In this Bloomberg video, Curnutt talks about volatility and the convexity of options. Specifically, he says;

The spread between the VIX sitting there at 20 for a period of time and this realized vol of only 10, that's a big spread. Options market makers will pay something to be long the convexity of options; they like to be long and are willing to pay away some of that negative carry.

http://www.bloomberg.com/video/88248498-shorting-vix-is-very-dangerous-move-curnutt-says.html (discussed 3:10 - 3:35)

I understand what convexity means in the context of bonds, but what exactly does it mean in the context of options, and how does that apply here (ie, the spread between realized and implied volatility)?

  • The Bloomberg link is broken Commented Aug 1, 2015 at 4:47
  • Bloomberg misspelled the person's name. It's supposed to be Curnutt, not Curnett.
    – Flux
    Commented Oct 4, 2020 at 17:49

7 Answers 7


First lets understand what convexity means:

Convexity -

convexity refers to non-linearities in a financial model. In other words, if the price of an underlying variable changes, the price of an output does not change linearly, but depends on the second derivative (or, loosely speaking, higher-order terms) of the modeling function. Geometrically, the model is no longer flat but curved, and the degree of curvature is called the convexity.

Okay so for us idiots this means: if the price of ABC (we will call P) is determined by X and Y. Then if X decreases by 5 then the value of P might not necessarily decrease by 5 but instead is also dependent on Y (wtf$%#! is Y?, who cares, its not important for us to know, we can understand what convexity is without knowing the math behind it).

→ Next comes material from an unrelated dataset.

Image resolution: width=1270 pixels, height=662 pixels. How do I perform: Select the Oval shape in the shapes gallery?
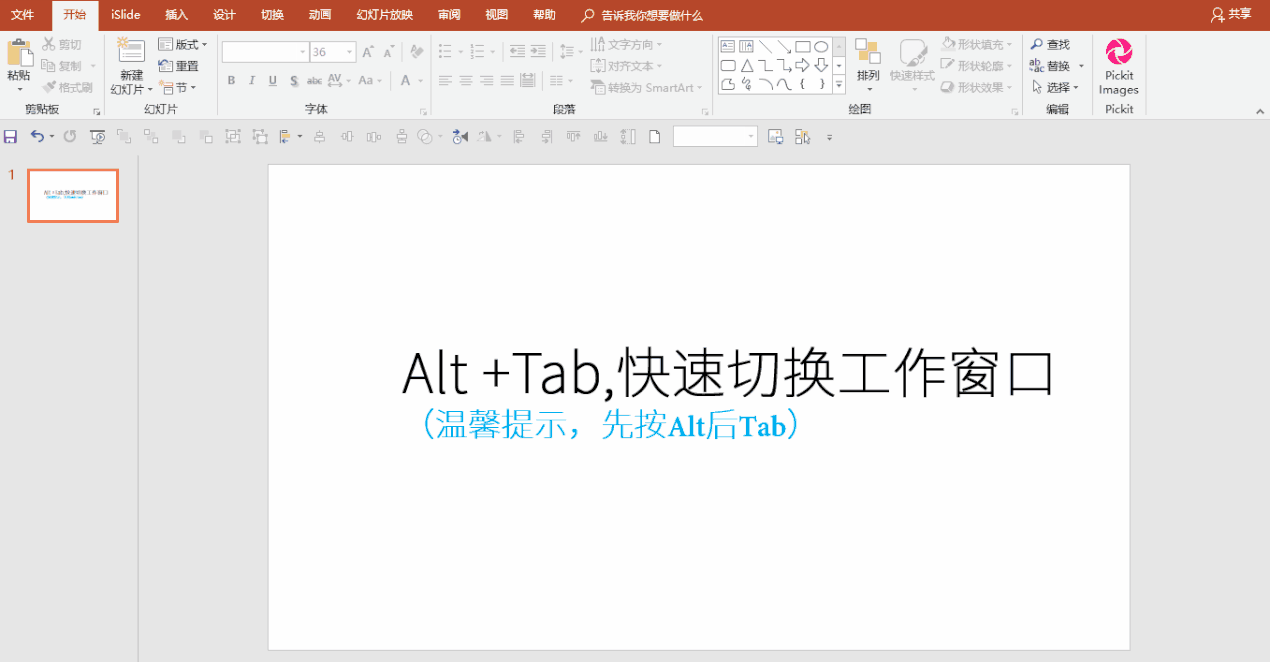pyautogui.click(x=822, y=45)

So if we chart this the line would look like a curve.

(clearly this is an over simplification of the math involved but it gives us an idea)

So now in terms of options, convexity is also known as gamma, it will probably be easier to talk about gamma instead of using a confusing word like convexity(gamma is the convexity of options).

So lets define Gamma:

Gamma - The rate of change for delta with respect to the underlying asset's price.

So the gamma of an option indicates how the delta of an option will change relative to a 1 point move in the underlying asset. In other words, the Gamma shows the option delta's sensitivity to market price changes.


Gamma shows how volatile an option is relative to movements in the underlying asset.

So the answer is:

If we are long gamma (convexity of an option) it simply means we are betting on higher volatility in the underlying asset(in your case the VIX).

Really that simple? Well kinda, to fully understand how this works you really need to understand the math behind it. But yes being long gamma means being long volatility.

An example of being "long gamma" is a "long straddle"

Side Note:

I personally do trade the VIX and it can be very volatile, you can make or lose lots of money very quickly trading VIX options.

Some resources:

What does it mean to be "long gamma" in options trading?


Long Gamma – How to Make a Long Gamma Position Work for You

Delta - Investopedia

Straddles & Strangles - further reading if your interested.

Carry(investment) - even more reading.

  • Thanks for your detailed response! I didn't think of convexity as gamma, even though I'm familiar with it. It makes sense then to long a (delta-hedged) straddle position to be long vol. Do you know what the "negative carry" refers to; is it the vol decay?
    – AK.
    Commented Jun 20, 2012 at 19:55
  • @AK Sorry can you link me to where you see "negative carry"? Commented Jun 20, 2012 at 20:06
  • Yea, it's the last line of the quote I referenced, "Options market makers will pay something to be long the convexity of options; they like to be long and are willing to pay away some of that negative carry."
    – AK.
    Commented Jun 20, 2012 at 21:18
  • 3
    @AK It refers to this bit.ly/eZNHdL options hold a negative carry because they devalue as time progresses(theta). If you want more detail I think it would be best to create a separate question so we don't flood this one. I also added the link into the resources for my answer. Commented Jun 20, 2012 at 23:05

Convexity is what gives options their L or elbow shape. Gamma is synonymous with convexity. Don't let this term scare you. Do you remember concave and convex in geometry? If a shape has curvature (eg a cup or a lense), then it has convexity. A straight line has no curvature, no convexity.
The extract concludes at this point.